Update the records below, putting "main" wherever "hamburger" appears and leaving everything else unchanged.

<<<<

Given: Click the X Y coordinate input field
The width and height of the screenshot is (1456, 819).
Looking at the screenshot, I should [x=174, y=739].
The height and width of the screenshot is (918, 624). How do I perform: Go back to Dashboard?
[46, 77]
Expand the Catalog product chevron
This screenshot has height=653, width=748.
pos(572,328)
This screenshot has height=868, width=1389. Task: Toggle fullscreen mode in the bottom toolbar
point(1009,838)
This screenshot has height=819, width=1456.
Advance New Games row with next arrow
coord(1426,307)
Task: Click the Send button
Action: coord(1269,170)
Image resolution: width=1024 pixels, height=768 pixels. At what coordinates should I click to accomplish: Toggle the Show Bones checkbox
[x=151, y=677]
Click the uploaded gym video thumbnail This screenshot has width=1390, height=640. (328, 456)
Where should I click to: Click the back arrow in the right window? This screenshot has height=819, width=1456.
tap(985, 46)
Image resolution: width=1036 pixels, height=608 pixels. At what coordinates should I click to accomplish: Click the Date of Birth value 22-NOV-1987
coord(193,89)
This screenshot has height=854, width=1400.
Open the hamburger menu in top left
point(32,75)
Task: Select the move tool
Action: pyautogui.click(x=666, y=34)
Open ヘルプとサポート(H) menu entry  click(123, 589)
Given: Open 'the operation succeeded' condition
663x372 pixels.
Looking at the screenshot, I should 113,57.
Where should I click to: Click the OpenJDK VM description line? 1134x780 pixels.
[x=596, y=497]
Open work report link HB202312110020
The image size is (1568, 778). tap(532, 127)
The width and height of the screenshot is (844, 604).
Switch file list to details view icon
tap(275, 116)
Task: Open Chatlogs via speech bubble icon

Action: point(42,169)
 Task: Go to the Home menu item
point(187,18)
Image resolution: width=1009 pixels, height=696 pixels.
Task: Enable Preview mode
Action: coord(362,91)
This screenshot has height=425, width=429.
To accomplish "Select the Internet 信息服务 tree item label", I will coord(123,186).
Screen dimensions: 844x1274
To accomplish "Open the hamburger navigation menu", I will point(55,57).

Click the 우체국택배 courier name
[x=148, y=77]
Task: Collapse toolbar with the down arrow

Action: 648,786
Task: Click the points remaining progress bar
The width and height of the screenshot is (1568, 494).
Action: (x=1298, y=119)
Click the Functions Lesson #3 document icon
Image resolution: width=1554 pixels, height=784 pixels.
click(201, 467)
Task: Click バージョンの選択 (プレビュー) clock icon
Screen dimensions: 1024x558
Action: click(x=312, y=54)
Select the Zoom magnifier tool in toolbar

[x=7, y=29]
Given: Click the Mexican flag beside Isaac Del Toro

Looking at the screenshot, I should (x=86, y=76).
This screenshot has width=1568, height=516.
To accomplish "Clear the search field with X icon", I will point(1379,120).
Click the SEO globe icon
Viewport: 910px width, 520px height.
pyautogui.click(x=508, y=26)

>>>>

■ **Answer to the problem**
Given: Click the X Y coordinate input field
The width and height of the screenshot is (1456, 819).
Looking at the screenshot, I should [x=174, y=739].
The height and width of the screenshot is (918, 624). How do I perform: Go back to Dashboard?
[46, 77]
Expand the Catalog product chevron
This screenshot has height=653, width=748.
pos(572,328)
This screenshot has height=868, width=1389. Task: Toggle fullscreen mode in the bottom toolbar
point(1009,838)
This screenshot has height=819, width=1456.
Advance New Games row with next arrow
coord(1426,307)
Task: Click the Send button
Action: coord(1269,170)
Image resolution: width=1024 pixels, height=768 pixels. At what coordinates should I click to accomplish: Toggle the Show Bones checkbox
[x=151, y=677]
Click the uploaded gym video thumbnail This screenshot has width=1390, height=640. (328, 456)
Where should I click to: Click the back arrow in the right window? This screenshot has height=819, width=1456.
tap(985, 46)
Image resolution: width=1036 pixels, height=608 pixels. At what coordinates should I click to accomplish: Click the Date of Birth value 22-NOV-1987
coord(193,89)
This screenshot has height=854, width=1400.
Open the main menu in top left
point(32,75)
Task: Select the move tool
Action: pyautogui.click(x=666, y=34)
Open ヘルプとサポート(H) menu entry  click(123, 589)
Given: Open 'the operation succeeded' condition
663x372 pixels.
Looking at the screenshot, I should 113,57.
Where should I click to: Click the OpenJDK VM description line? 1134x780 pixels.
[x=596, y=497]
Open work report link HB202312110020
The image size is (1568, 778). tap(532, 127)
The width and height of the screenshot is (844, 604).
Switch file list to details view icon
tap(275, 116)
Task: Open Chatlogs via speech bubble icon

Action: point(42,169)
 Task: Go to the Home menu item
point(187,18)
Image resolution: width=1009 pixels, height=696 pixels.
Task: Enable Preview mode
Action: coord(362,91)
This screenshot has height=425, width=429.
To accomplish "Select the Internet 信息服务 tree item label", I will coord(123,186).
Screen dimensions: 844x1274
To accomplish "Open the main navigation menu", I will point(55,57).

Click the 우체국택배 courier name
[x=148, y=77]
Task: Collapse toolbar with the down arrow

Action: 648,786
Task: Click the points remaining progress bar
The width and height of the screenshot is (1568, 494).
Action: (x=1298, y=119)
Click the Functions Lesson #3 document icon
Image resolution: width=1554 pixels, height=784 pixels.
click(201, 467)
Task: Click バージョンの選択 (プレビュー) clock icon
Screen dimensions: 1024x558
Action: click(x=312, y=54)
Select the Zoom magnifier tool in toolbar

[x=7, y=29]
Given: Click the Mexican flag beside Isaac Del Toro

Looking at the screenshot, I should (x=86, y=76).
This screenshot has width=1568, height=516.
To accomplish "Clear the search field with X icon", I will point(1379,120).
Click the SEO globe icon
Viewport: 910px width, 520px height.
pyautogui.click(x=508, y=26)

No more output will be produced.